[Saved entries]
===============

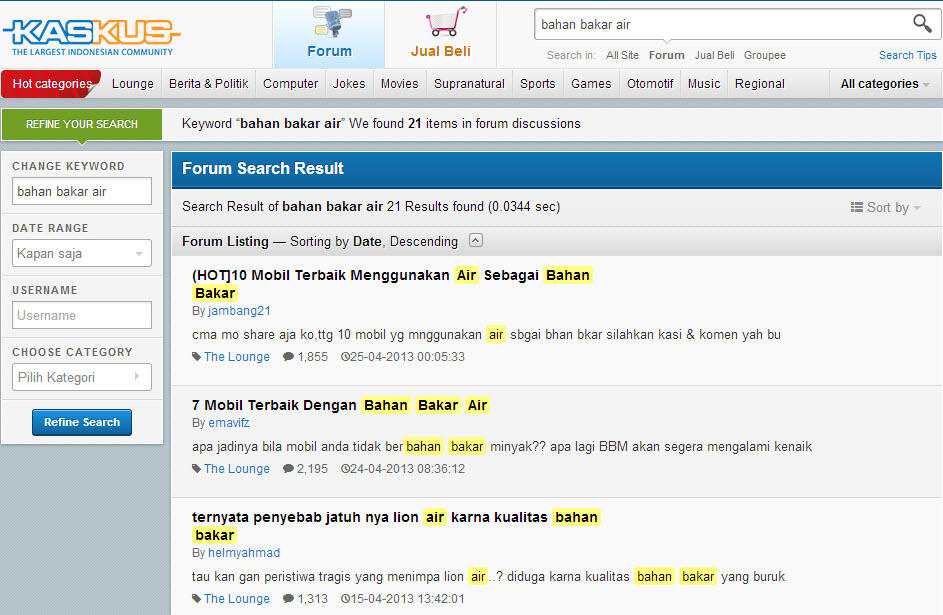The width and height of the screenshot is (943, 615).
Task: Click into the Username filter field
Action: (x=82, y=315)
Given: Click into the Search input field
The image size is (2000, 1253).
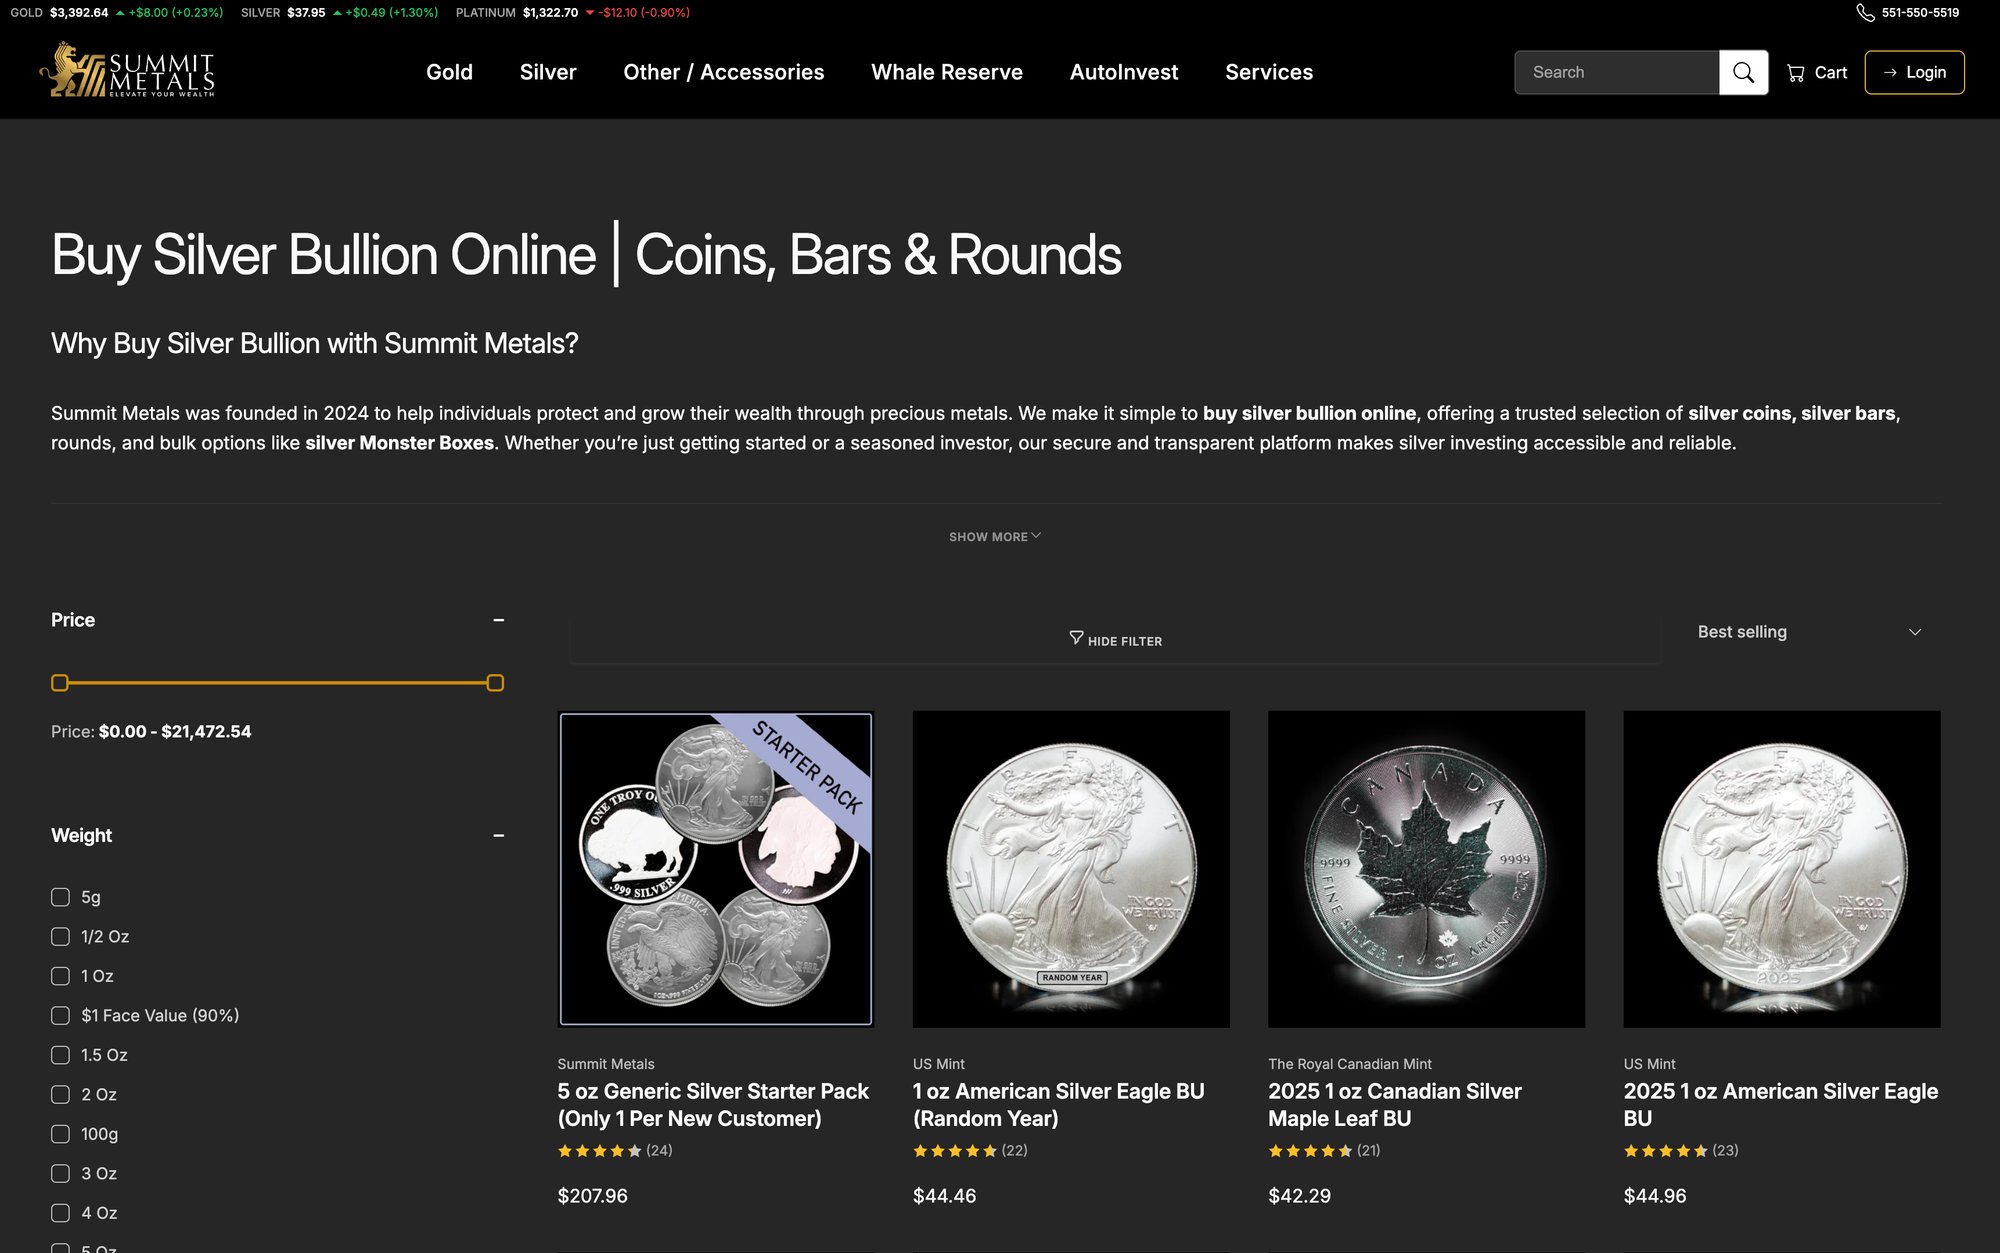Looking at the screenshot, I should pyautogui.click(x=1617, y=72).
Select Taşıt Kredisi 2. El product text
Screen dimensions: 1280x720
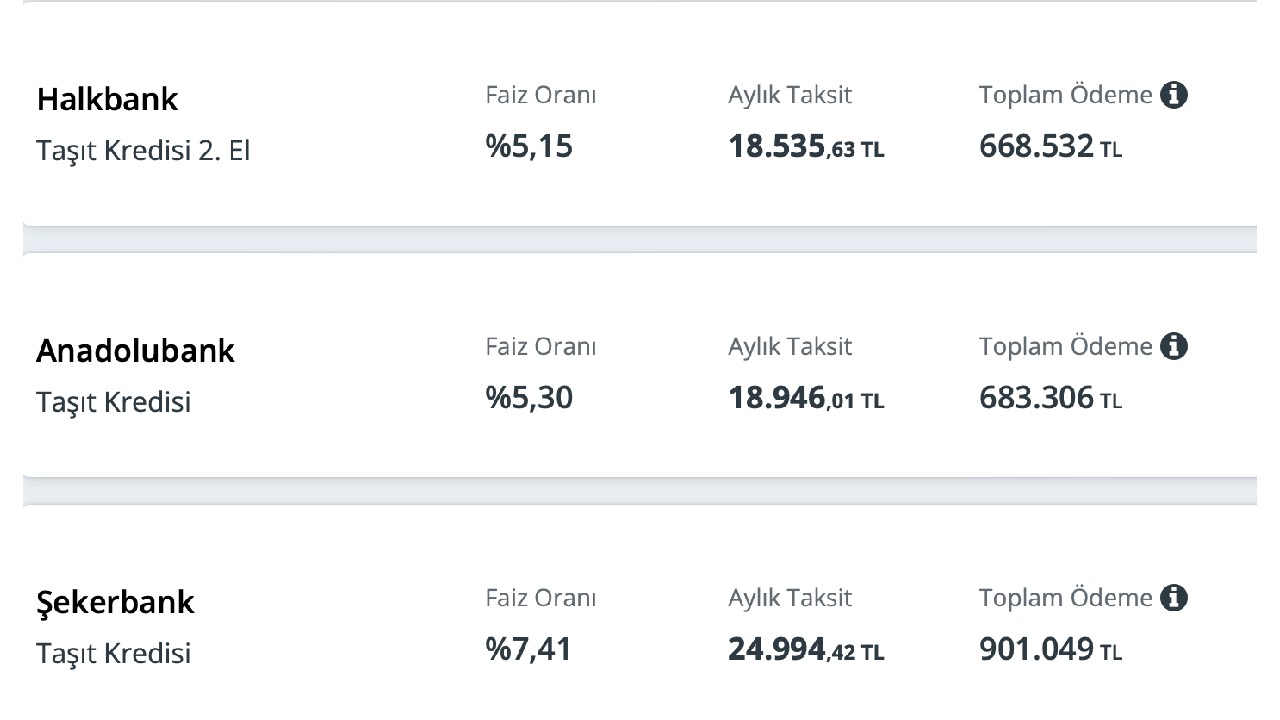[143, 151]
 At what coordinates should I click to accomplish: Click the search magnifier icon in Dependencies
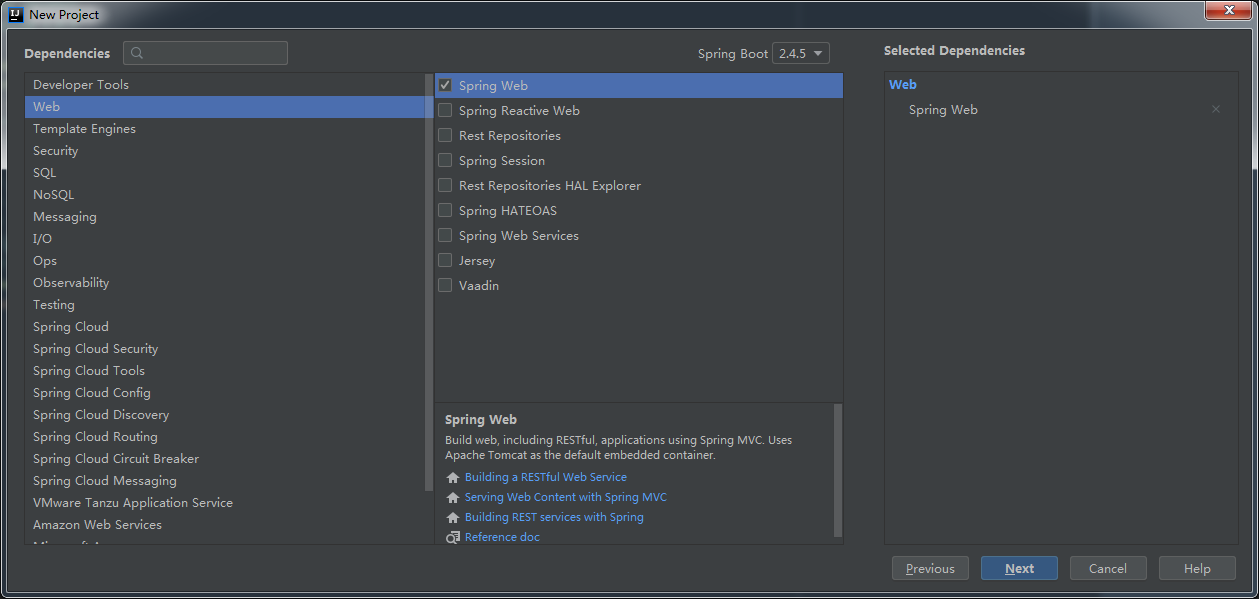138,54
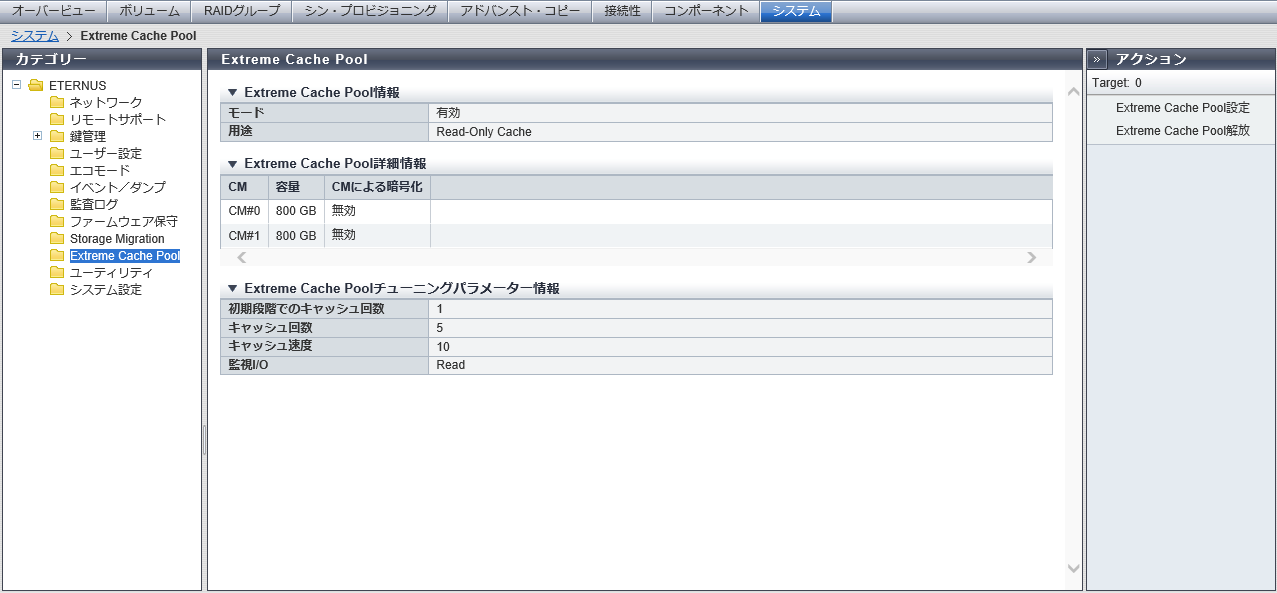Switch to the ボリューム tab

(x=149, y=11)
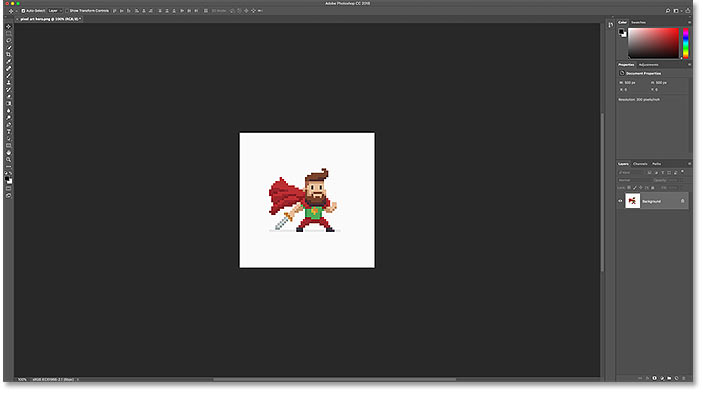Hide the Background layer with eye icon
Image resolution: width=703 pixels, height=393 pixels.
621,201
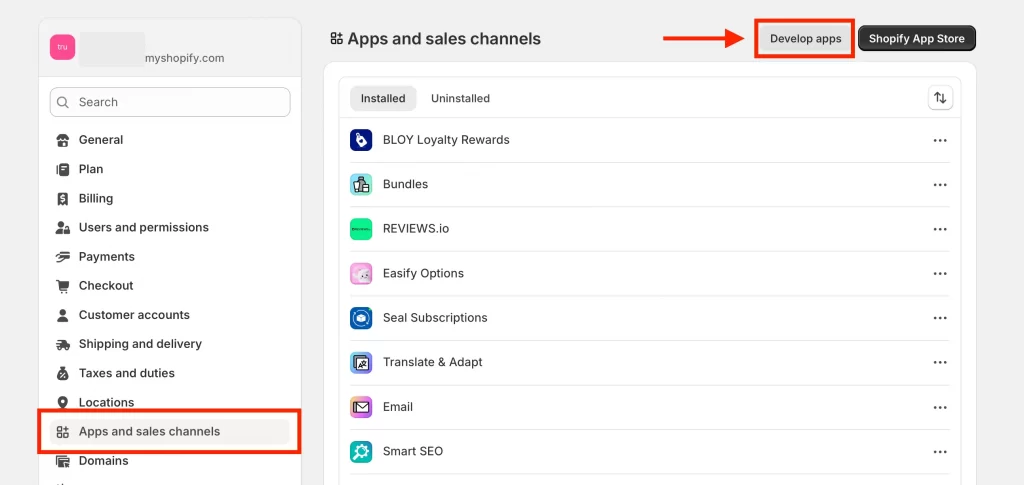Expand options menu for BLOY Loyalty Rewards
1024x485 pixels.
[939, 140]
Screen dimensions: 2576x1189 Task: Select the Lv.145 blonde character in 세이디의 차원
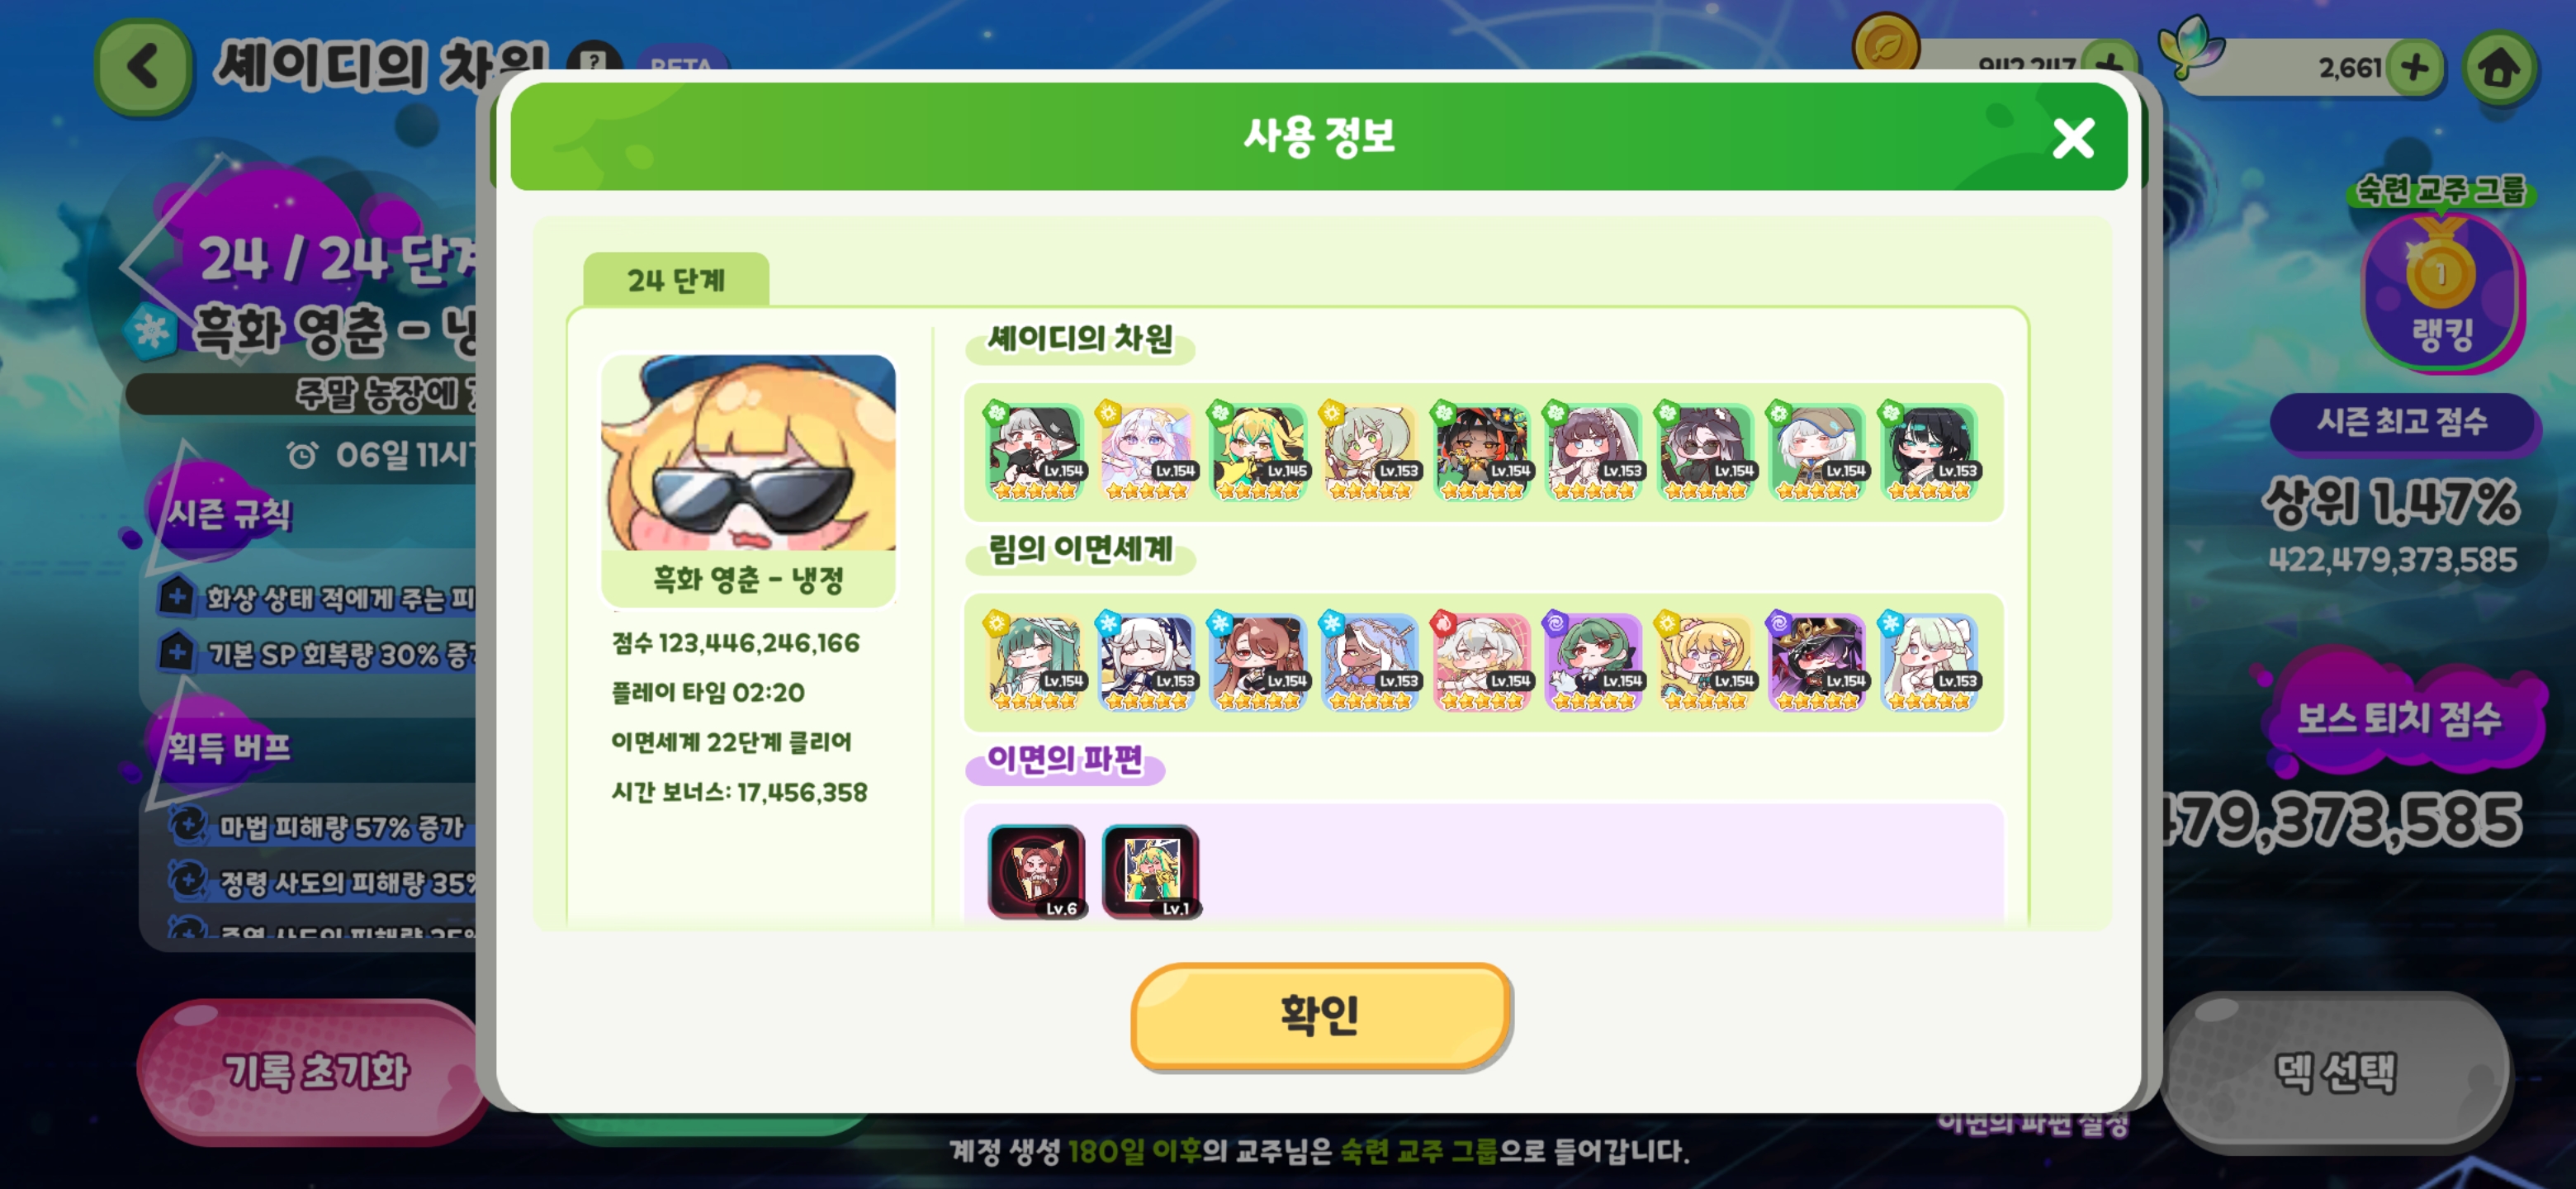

===============

INSTRUCTIONS TO FOLLOW: Your answer must be an exact copy of the lines from the one with "The image size is (2000, 1253)." through the final line of the data, both included, without any pictures.

ANSWER SPACE:
The image size is (2000, 1253).
Looking at the screenshot, I should pyautogui.click(x=1617, y=72).
Select Taşıt Kredisi 2. El product text
Screen dimensions: 1280x720
[143, 151]
 At what coordinates should I click to accomplish: Click the search magnifier icon in Dependencies
138,54
Switch to the ボリューム tab

(x=149, y=11)
Hide the Background layer with eye icon
Image resolution: width=703 pixels, height=393 pixels.
621,201
Expand options menu for BLOY Loyalty Rewards
1024x485 pixels.
[939, 140]
Screen dimensions: 2576x1189 Task: Select the Lv.145 blonde character in 세이디의 차원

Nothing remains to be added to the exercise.